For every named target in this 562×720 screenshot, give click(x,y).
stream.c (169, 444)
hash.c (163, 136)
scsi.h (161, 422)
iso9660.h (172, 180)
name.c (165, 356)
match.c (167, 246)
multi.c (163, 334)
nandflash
============
> _Goal of the exercise_: Locate each line in the records that contains the string "click" and copy those lines out. Case counts, so a match must have the same capitalization.

> _The completed task_:
For every named target in this 562×720 screenshot, give click(x,y).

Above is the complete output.